The 2026 fit: teams that want a standard agent loop without marrying a provider, and that value the graduated stack (LangChain → LangGraph → LangSmith) over assembling equivalents.

WARNING

The pre-1.0 tutorial corpus is enormous and now misleading — most of it references APIs exiled to langchain-classic. Check dates before following anything, and treat "LangChain is bloated" takes as describing the 0.x era the team itself retired.

Good to know

MIT, ~139k stars, free; the company monetizes LangSmith (freemium per-seat). Where it sits against the data-framework lineage of LlamaIndex — the classic confusion — is exactly the LangChain vs LlamaIndex question; the wider field is Agent Frameworks in 2026.

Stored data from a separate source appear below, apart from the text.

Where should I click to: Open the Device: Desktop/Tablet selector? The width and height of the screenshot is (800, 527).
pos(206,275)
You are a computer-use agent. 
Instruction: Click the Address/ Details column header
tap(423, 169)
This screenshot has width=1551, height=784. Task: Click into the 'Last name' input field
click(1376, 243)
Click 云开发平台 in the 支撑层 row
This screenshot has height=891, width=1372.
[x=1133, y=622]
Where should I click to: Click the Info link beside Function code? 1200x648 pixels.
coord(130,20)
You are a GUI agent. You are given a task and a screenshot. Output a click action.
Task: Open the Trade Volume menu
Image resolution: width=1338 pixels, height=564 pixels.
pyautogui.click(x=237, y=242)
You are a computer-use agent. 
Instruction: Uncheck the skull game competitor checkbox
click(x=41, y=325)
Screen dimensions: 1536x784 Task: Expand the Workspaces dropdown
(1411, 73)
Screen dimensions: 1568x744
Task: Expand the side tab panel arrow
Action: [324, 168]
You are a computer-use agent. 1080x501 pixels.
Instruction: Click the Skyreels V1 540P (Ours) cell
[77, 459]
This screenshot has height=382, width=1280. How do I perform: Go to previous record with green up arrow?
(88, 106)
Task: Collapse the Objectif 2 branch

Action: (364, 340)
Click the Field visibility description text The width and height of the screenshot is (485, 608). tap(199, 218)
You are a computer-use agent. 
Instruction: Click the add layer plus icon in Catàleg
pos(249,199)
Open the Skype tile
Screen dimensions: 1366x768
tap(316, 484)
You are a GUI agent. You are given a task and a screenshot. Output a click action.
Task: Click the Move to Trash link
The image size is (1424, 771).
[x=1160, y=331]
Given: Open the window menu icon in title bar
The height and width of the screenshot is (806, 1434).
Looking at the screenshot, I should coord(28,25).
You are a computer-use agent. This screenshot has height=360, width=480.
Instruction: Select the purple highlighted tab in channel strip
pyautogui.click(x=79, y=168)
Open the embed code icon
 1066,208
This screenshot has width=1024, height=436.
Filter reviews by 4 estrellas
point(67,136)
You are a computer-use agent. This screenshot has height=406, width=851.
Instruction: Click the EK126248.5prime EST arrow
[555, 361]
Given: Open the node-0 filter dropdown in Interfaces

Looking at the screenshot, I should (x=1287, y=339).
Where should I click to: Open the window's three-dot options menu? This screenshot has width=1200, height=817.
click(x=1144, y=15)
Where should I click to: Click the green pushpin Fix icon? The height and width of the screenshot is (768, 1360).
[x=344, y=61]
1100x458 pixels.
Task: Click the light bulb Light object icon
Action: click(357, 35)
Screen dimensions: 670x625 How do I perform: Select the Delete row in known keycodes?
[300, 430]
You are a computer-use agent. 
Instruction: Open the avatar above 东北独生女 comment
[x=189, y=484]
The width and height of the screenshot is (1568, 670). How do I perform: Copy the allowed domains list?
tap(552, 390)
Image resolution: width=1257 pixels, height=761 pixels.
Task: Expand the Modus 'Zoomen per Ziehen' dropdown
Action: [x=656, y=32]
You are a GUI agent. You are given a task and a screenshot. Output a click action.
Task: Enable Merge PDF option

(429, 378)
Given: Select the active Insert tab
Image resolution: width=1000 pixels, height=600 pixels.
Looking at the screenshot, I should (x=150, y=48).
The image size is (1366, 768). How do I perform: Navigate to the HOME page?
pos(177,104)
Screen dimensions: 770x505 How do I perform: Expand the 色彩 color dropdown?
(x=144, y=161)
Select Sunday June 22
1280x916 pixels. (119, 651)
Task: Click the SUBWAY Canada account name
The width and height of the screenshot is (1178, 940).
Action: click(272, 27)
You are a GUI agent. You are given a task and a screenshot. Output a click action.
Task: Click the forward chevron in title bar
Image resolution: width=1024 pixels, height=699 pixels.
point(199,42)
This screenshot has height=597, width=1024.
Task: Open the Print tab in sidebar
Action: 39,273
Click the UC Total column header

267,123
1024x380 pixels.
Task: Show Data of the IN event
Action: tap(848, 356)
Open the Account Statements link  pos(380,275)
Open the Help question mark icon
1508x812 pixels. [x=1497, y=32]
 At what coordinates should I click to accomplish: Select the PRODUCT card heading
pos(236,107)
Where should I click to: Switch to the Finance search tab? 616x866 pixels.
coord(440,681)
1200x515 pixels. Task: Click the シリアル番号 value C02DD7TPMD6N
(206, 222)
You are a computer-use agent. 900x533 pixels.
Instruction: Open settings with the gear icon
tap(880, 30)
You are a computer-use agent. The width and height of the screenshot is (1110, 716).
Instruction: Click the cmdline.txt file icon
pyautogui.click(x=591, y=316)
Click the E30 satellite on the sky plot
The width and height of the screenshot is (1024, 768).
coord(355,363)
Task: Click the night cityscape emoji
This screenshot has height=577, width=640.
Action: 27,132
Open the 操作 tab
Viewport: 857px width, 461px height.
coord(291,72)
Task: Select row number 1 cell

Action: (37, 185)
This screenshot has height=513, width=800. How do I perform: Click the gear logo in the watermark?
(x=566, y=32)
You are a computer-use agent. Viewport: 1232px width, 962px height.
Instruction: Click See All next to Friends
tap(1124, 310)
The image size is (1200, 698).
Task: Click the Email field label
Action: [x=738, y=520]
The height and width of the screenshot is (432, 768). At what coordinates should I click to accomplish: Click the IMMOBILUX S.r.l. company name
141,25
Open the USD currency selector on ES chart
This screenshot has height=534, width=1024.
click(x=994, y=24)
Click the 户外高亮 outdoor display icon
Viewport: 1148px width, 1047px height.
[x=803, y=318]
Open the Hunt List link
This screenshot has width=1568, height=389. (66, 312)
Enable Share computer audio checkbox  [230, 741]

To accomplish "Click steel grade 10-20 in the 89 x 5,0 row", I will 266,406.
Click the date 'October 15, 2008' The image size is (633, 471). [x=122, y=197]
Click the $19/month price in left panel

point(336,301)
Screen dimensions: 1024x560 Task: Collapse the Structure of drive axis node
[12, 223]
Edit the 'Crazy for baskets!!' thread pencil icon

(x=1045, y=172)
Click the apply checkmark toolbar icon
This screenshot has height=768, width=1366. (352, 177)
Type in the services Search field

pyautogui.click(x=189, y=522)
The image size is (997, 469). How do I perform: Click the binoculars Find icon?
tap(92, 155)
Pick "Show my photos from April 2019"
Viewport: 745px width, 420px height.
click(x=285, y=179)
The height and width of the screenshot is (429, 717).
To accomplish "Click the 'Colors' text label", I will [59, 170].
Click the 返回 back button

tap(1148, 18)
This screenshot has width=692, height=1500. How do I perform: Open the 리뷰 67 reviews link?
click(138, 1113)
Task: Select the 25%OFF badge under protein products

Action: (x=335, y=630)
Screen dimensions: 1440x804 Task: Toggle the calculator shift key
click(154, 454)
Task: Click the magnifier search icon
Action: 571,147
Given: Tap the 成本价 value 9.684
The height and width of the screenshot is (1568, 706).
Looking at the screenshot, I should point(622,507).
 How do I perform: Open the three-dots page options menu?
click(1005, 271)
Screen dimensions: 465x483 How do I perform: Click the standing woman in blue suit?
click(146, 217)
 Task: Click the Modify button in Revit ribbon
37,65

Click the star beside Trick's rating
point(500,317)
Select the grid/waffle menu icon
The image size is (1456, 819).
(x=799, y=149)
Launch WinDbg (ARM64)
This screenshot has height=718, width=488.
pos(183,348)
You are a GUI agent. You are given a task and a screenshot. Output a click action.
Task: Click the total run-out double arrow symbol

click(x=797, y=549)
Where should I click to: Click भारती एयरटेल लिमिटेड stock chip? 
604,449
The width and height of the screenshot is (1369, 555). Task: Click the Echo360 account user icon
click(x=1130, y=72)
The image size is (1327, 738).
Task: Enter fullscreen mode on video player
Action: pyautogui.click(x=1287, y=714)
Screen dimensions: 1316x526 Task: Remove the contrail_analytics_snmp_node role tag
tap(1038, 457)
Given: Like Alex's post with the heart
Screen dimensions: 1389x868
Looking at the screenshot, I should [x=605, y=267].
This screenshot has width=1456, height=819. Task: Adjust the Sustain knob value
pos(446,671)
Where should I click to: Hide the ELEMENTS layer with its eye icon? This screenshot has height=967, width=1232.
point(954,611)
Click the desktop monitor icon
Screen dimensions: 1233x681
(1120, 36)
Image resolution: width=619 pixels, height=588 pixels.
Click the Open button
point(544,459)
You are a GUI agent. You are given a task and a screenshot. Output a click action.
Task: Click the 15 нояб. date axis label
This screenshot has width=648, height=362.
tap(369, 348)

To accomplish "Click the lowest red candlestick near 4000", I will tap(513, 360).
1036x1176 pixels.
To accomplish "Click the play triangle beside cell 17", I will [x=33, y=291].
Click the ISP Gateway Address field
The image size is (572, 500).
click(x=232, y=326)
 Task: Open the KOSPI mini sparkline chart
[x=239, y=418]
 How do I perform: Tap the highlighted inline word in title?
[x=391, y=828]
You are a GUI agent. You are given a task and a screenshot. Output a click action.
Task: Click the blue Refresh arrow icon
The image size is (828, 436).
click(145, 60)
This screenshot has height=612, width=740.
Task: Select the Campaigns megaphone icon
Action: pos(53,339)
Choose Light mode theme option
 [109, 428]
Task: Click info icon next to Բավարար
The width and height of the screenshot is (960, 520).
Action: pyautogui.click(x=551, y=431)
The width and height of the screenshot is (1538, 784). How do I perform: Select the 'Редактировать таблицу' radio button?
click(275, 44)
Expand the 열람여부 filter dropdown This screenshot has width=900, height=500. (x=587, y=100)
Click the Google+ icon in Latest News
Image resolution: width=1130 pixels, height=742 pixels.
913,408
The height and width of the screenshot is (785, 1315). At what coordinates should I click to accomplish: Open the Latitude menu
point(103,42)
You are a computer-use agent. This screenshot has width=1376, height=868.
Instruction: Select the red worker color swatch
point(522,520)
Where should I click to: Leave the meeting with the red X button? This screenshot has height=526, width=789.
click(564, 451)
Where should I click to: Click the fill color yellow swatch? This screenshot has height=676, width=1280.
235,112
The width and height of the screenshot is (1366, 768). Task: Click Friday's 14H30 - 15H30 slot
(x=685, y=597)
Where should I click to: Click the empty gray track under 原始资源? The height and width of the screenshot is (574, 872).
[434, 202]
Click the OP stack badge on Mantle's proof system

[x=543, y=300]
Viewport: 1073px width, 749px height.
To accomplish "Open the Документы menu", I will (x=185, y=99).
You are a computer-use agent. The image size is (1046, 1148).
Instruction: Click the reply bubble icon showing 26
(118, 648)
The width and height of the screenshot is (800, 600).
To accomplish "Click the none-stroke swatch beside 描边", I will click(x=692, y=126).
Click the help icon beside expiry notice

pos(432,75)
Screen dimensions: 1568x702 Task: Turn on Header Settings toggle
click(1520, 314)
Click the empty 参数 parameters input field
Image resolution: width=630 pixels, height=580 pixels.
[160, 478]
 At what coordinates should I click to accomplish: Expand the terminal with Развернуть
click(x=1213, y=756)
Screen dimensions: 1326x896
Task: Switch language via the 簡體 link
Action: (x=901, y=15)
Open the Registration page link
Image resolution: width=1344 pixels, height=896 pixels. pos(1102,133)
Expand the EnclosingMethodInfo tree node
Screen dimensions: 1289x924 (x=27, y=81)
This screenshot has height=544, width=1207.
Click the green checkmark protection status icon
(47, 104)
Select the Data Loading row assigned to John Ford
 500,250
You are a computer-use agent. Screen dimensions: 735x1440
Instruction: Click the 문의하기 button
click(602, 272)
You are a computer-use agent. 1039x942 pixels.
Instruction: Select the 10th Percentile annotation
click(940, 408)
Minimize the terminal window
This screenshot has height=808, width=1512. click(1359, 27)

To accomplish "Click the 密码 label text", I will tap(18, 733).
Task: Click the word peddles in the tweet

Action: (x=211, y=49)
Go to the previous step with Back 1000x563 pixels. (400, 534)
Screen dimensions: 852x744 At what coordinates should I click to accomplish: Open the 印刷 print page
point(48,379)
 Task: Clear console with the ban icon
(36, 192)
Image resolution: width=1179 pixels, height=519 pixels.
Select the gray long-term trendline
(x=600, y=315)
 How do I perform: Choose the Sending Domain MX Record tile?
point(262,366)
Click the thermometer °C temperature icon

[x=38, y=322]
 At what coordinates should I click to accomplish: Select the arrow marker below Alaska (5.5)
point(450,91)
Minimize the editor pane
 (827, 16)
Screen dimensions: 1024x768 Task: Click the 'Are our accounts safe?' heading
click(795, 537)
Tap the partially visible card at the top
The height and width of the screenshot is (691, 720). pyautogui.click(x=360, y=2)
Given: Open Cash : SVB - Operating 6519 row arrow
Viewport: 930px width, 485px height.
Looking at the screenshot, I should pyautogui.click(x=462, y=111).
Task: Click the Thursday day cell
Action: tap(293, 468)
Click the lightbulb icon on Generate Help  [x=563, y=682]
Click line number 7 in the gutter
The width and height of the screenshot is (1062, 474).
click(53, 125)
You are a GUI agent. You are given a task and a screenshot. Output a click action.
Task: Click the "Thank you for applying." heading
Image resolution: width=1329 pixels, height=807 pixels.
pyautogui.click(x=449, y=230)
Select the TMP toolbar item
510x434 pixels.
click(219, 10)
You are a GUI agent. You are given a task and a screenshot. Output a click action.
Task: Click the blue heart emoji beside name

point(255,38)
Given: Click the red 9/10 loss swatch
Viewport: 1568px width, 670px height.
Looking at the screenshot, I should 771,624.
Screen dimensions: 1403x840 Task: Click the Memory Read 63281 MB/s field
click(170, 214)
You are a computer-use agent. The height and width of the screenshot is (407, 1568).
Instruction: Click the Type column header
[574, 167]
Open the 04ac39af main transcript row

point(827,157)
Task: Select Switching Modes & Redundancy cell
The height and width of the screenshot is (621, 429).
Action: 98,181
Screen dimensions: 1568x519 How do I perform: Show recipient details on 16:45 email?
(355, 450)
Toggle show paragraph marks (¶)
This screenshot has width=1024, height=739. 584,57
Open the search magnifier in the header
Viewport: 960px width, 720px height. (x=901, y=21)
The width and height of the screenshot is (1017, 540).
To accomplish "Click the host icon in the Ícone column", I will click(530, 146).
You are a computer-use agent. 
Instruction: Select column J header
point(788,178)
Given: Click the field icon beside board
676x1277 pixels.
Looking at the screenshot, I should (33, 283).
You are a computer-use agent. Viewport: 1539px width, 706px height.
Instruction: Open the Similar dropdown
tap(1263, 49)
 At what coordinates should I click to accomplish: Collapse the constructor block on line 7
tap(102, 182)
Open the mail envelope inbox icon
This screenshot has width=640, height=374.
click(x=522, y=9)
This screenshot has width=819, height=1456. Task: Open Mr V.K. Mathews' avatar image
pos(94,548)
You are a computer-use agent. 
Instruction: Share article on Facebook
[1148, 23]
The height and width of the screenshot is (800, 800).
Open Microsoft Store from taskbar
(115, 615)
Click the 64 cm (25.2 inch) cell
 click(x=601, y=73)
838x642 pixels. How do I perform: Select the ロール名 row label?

Frequently asked questions

Do I still need LangChain in 2026?
The honest framing the 1.0 release itself embraced: if you're on one provider, a first-party SDK or direct API calls cover simple agents with fewer layers. LangChain's remaining case is real, though — provider-agnosticism (swap models without rewrites), middleware around the agent loop, and the seamless path down to LangGraph for control and out to LangSmith for observability.
What changed in LangChain 1.0?
Radical narrowing. The sprawling chain zoo moved out to langchain-classic; what remains is create_agent (a production tool-calling loop built on the LangGraph runtime), middleware at every step, standardized content blocks for reasoning/citations/tool-calls across providers, and structured output generated inside the main loop. Both Python and JS shipped together, with a no-breaking-changes-until-2.0 pledge.
LangChain vs LangGraph — which do I use?
They're layers, not rivals: create_agent IS LangGraph underneath. Start with LangChain's high-level API; drop to LangGraph when you need custom graphs, durable state, or long-running orchestration. Same runtime, two altitudes.